O acolhimento recebido nesta estada é próprio das práticas mais nobres da hospitalidade. A prestimosa atenção de Luís Alves de Sousa, recebendo-me para uma conversa sobre algumas histórias direta ou indiretamente relacionadas com o hotel, e de seu filho Miguel Alves de Sousa, muito presente, é uma das marcas de toda a hierarquia de colaboradores sempre prestáveis. O coordenador da receção, Vítor Pacheco, e a rececionista Larissa Leonardi foram os primeiros rostos que me deram as boas-vindas. André Pereira, bagageiro e barman, circula nos espaços sociais com uma notável simpatia e delicadeza de porte e trato, a que se junta a sua fluidez em diferentes idiomas, até porque é nesta área de conhecimentos que tem a sua formação universitária.
No Hotel Britania Art Deco respira-se um ambiente familiar de serenidade e bem-estar, próprio de um boutique hotel, muito semelhante ao conceito de hotel de charme ou hotel exclusivo, mas com uma ênfase maior nos elementos de arte, individualidade e interatividade.

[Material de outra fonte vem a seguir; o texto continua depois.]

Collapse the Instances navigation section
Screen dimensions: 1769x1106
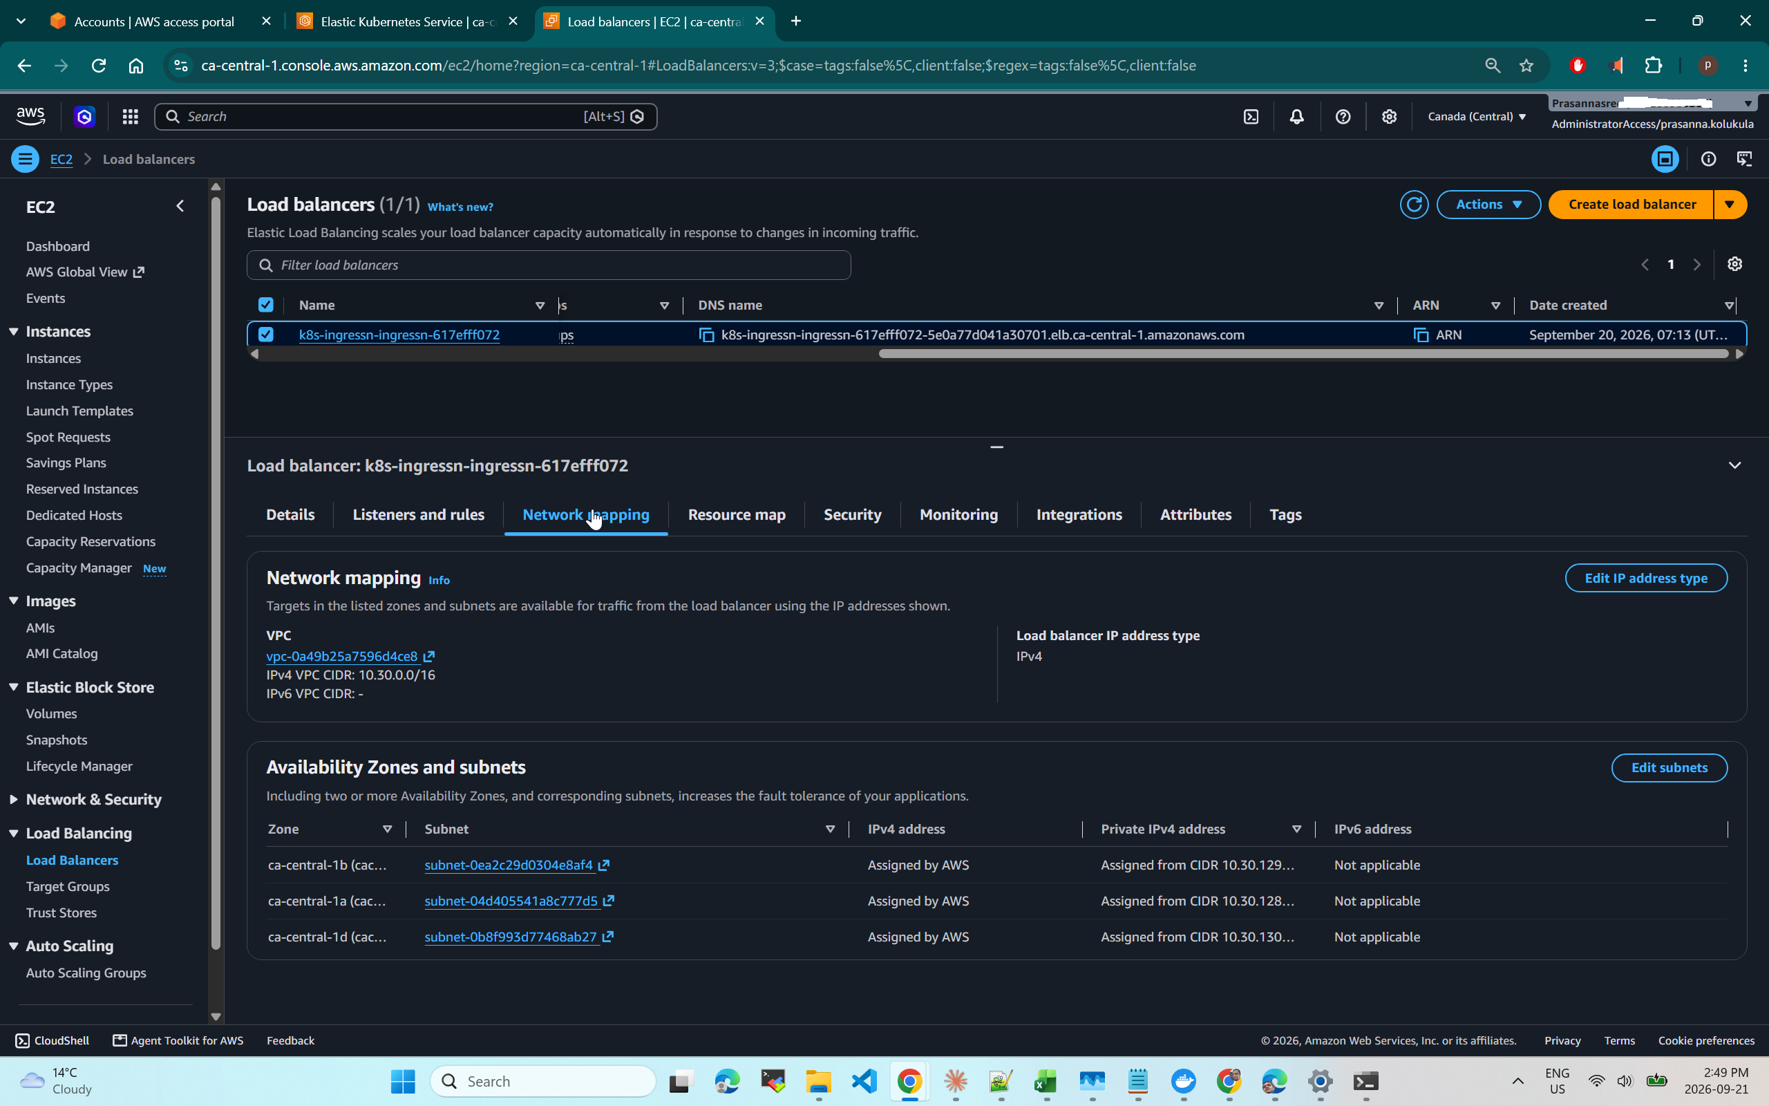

Esta interatividade é espontânea e dela surge um elemento contextual que aumenta a perceção positiva do hóspede, transformando a estada em experiência.
*Jorge Mangorrinha é pós-doutorado em Turismo, doutorado em Urbanismo, mestre em História Regional e Local (especialização em Património) e licenciado em Arquitetura. Autor multifacetado recebeu o Prémio José de Figueiredo 2010 da Academia Nacional de Belas-Artes. Com experiência no planeamento turístico, em Portugal e no estrangeiro, exerceu, também, como gestor técnico na Parque Expo’98 e como presidente da Comissão Nacional do Centenário do Turismo em Portugal (1911-2011). Colabora com o TNews, tendo sido o autor da rubrica “A Biblioteca de Jorge Mangorrinha”, a que se segue “Há História no Hotel” durante 12 crónicas.